Hospital officials and public health leaders said people no longer need measures such as mask mandates because hospitalizations and deaths have subsided as almost everyone has immunity from vaccinations or infection.

Tourism halts in Cambridge’s Harvard Yard as the Covid pandemic takes hold in March 2020. (Photo: Marc Levy)

“As health care providers, we understand that Covid and flu are still dangerous health threats,” said a statement on the Cambridge Health Alliance website. “But as cases and hospitalizations are currently low, and many people have been vaccinated, we feel that going mask-optional is the right decision at this time.” CHA said it will keep masking requirements in place in its infusion clinics for cancer patients in Cambridge and Everett Hospitals, in its geriatric psychiatry unit and in hospital rooms where patients have Covid.

The Alliance will continue to offer masks to patients and visitors who want them and “we will honor all patient requests to be cared for only by masked staff,” the statement said.

Sharon Wright, chief infection prevention officer at Mount Auburn Hospital parent Beth Israel Lahey Health, said masking requirements were “very effective” when Covid transmission was high. “Today, the number of Covid-19 cases has declined significantly due to improved access to testing, development of substantial immunity through vaccination and availability of effective medical therapies,” she said. “Given these changing circumstances, we are in a safer place to end universal masking at this time.”

Cambridge City Hall invites residents to find Covid information on March 29. (Photo: Marc Levy)

Hospitals are going along with state and federal health authorities, which ended mask requirements for most health care facilities after Sunday. That includes dentists’ and doctors’ offices as well as nursing homes. It’s up to individual facilities and doctors whether to stop requiring masks.

Some organizations and health care workers disagree with the decision to end universal masking in hospitals and other medical sites. More than 700 people and 15 groups signed a letter to the state health department and health care organizations saying the move was “dangerous and unethical.” The letter said that even if community transmission has dropped, health care facilities “are among the most likely” to have people who are infected as well as those at increased risk from the virus.

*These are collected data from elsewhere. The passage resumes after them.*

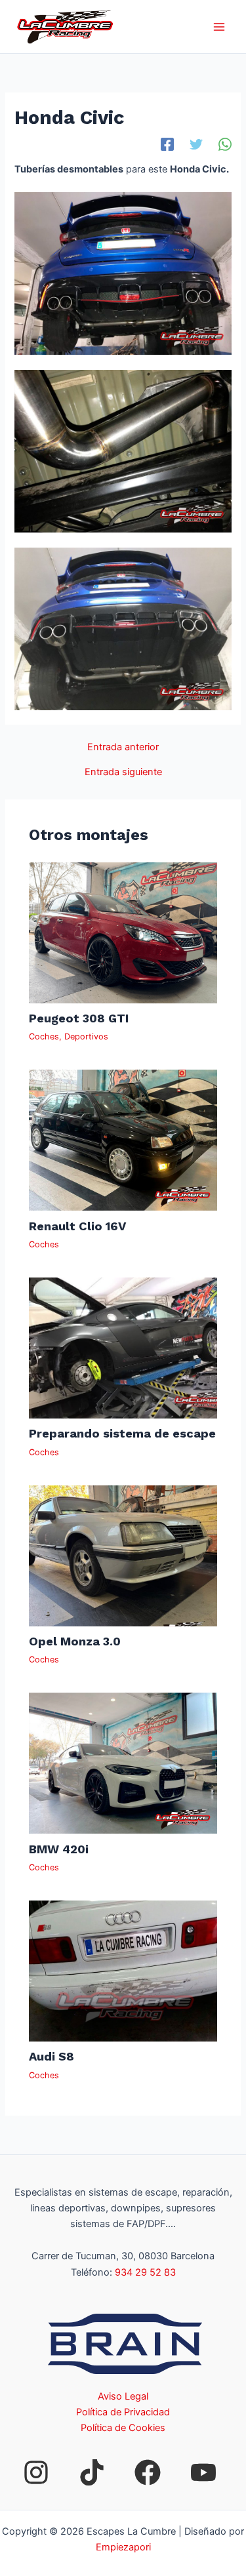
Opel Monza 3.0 (75, 1641)
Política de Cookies (123, 2428)
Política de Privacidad (123, 2412)
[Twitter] (196, 144)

Some Covid-19 protections such as vaccination mandates in certain settings will stay in place after the emergency ends. The Massachusetts Department of Public Health ordered in 2021 that workers caring for “vulnerable populations” at nursing homes, hospice, some home-care services, state-operated group homes and state-run hospitals complete the primary Covid-19 vaccination series. Federal officials will no longer require it, but the state will retain the mandate, a spokesperson said.

The state regulates those facilities, so it can continue to require vaccination. The U.S. Centers for Disease Control and Prevention also lifted the vaccination mandate for staff at private hospitals; it’s not known whether Massachusetts hospitals will follow suit. So far the two hospitals in Cambridge will not change vaccination requirements for employees, representatives said Monday.

City and health department leaders planned to meet at the Cambridge Cemetery on Thursday in a ceremony to mark the end of the emergency.